Your assignment:
When you reach the line containing "歴代の受賞作品 (180, 2489)" in the data below, begin returning lines exactly as written, and stop once the line containing "Privacy Policy (599, 2538)" has been returned.

***** Data to process

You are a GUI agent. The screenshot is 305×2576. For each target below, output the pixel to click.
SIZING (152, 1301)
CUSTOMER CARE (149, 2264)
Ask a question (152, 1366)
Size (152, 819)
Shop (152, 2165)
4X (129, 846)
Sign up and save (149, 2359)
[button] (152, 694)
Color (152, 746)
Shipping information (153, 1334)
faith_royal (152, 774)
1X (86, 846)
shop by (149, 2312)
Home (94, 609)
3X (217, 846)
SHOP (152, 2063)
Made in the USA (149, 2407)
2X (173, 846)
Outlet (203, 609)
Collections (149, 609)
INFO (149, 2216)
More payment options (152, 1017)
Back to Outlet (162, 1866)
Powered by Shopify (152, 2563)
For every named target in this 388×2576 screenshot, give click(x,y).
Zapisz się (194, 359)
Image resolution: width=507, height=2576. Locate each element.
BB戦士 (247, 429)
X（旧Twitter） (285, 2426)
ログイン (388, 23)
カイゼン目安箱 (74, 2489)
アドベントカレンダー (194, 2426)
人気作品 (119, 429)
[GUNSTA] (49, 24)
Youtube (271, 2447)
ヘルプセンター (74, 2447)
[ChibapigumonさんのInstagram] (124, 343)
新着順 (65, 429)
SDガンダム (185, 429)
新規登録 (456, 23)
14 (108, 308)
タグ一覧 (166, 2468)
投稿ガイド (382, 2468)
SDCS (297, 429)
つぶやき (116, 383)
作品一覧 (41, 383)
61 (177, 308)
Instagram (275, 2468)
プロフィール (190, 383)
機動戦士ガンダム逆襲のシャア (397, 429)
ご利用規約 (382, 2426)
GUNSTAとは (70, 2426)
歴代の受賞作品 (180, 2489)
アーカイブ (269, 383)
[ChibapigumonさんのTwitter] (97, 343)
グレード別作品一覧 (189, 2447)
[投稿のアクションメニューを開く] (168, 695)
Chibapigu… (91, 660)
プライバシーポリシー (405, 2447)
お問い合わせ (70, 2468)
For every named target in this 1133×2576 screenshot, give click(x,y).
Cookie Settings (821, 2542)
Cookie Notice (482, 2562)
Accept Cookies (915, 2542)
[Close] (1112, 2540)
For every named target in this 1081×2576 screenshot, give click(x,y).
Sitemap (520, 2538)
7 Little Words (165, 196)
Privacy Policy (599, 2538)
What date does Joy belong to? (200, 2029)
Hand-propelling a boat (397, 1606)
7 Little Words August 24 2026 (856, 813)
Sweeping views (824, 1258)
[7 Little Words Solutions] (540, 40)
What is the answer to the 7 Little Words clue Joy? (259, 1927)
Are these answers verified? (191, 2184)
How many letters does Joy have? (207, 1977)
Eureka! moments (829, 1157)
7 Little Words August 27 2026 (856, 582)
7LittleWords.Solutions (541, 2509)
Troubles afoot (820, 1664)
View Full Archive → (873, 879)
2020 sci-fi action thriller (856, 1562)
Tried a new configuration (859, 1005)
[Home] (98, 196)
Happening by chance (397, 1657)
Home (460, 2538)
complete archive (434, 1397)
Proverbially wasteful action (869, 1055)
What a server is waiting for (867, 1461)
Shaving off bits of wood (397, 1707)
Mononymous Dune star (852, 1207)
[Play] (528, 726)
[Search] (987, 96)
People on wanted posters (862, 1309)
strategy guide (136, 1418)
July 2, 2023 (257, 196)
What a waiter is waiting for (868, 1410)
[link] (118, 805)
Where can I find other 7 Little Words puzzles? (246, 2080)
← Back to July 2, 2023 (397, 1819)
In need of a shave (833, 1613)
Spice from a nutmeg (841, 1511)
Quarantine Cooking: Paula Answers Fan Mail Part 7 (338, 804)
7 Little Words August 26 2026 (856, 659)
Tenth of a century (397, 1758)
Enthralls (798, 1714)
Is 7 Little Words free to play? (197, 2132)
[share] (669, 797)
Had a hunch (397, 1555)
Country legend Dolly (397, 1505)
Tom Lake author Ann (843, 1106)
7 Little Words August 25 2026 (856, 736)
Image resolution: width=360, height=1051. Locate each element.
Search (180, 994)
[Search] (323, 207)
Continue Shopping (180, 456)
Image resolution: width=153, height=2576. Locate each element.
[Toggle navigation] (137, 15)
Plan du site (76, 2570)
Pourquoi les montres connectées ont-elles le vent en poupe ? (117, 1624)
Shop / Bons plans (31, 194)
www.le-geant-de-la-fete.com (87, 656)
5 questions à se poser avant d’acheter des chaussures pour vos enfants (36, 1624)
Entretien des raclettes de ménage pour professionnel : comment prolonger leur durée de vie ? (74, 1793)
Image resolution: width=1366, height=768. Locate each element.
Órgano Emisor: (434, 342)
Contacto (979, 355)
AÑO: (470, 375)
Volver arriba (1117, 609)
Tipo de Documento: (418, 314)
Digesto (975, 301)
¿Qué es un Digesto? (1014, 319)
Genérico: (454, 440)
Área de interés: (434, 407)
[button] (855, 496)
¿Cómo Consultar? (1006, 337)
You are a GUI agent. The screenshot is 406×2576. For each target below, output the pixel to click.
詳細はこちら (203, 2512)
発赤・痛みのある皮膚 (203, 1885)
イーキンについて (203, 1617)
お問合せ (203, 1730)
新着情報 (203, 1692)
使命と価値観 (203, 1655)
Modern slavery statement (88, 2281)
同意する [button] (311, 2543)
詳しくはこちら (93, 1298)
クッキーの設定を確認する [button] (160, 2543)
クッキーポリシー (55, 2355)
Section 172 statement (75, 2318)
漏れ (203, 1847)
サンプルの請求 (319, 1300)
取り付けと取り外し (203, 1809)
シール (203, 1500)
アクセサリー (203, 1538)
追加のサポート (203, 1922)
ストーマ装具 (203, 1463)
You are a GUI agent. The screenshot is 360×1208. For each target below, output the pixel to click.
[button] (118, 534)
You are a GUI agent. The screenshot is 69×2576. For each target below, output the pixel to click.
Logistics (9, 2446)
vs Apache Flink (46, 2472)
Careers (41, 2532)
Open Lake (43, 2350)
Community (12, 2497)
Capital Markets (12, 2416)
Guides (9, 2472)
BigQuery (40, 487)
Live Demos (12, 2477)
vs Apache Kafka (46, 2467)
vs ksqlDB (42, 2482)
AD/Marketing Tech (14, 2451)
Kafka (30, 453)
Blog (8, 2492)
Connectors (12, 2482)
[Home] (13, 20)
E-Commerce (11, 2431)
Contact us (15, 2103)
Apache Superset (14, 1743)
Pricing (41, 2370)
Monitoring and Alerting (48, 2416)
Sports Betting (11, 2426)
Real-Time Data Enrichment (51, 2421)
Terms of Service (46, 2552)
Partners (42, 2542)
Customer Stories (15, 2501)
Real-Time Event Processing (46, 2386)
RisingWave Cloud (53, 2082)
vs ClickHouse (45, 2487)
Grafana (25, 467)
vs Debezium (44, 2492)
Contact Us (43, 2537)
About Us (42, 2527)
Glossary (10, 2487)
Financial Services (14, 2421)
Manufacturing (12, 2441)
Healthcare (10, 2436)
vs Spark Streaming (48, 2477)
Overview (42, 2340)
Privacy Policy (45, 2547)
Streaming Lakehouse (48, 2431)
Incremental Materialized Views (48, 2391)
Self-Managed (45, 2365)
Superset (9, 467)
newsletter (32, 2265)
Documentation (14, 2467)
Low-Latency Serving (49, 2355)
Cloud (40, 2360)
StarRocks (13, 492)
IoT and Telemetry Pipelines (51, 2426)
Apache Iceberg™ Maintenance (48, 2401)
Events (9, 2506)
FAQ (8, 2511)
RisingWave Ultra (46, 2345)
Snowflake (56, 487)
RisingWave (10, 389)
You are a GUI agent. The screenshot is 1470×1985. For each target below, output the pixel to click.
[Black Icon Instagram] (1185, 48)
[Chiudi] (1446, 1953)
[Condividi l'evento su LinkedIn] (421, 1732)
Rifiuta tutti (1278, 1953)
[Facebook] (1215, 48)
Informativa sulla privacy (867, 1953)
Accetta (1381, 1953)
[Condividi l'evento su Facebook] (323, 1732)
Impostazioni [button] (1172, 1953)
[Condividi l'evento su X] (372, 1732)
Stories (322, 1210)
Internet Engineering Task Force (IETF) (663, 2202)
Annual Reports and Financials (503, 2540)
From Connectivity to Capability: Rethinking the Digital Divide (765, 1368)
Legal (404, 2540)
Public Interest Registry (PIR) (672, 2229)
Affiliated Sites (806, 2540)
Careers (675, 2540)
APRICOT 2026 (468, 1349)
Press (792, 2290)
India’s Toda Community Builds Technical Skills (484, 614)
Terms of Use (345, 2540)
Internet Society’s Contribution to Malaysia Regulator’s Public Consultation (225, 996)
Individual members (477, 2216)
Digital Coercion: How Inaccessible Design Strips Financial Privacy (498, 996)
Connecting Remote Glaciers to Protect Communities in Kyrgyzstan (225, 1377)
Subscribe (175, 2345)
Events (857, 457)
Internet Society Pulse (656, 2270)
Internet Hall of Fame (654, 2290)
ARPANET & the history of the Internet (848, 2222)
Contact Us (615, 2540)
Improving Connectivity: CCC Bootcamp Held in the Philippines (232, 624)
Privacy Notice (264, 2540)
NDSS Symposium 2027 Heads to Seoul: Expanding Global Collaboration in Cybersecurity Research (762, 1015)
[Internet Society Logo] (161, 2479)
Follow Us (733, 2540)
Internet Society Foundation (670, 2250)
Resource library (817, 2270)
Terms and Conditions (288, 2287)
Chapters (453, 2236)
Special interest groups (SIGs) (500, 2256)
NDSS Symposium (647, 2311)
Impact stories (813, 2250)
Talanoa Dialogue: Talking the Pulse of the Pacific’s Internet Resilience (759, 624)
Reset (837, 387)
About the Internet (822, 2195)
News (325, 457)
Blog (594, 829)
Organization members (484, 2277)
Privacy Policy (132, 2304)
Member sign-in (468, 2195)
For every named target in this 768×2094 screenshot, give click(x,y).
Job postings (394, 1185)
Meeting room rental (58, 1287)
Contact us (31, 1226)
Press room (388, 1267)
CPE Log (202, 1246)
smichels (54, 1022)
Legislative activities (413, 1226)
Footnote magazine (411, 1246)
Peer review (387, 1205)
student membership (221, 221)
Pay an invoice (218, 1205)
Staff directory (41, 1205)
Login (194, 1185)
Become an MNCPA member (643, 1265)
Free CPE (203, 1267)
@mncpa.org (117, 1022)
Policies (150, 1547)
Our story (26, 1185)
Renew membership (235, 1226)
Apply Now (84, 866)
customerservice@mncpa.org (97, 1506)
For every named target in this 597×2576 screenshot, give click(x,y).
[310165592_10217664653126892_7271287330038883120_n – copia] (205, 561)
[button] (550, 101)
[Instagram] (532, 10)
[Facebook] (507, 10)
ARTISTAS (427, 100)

**********

Solution:
歴代の受賞作品 (180, 2489)
アーカイブ (269, 383)
[ChibapigumonさんのTwitter] (97, 343)
グレード別作品一覧 (189, 2447)
[投稿のアクションメニューを開く] (168, 695)
Chibapigu… (91, 660)
プライバシーポリシー (405, 2447)
お問い合わせ (70, 2468)
For every named target in this 1133×2576 screenshot, give click(x,y).
Cookie Settings (821, 2542)
Cookie Notice (482, 2562)
Accept Cookies (915, 2542)
[Close] (1112, 2540)
For every named target in this 1081×2576 screenshot, give click(x,y).
Sitemap (520, 2538)
7 Little Words (165, 196)
Privacy Policy (599, 2538)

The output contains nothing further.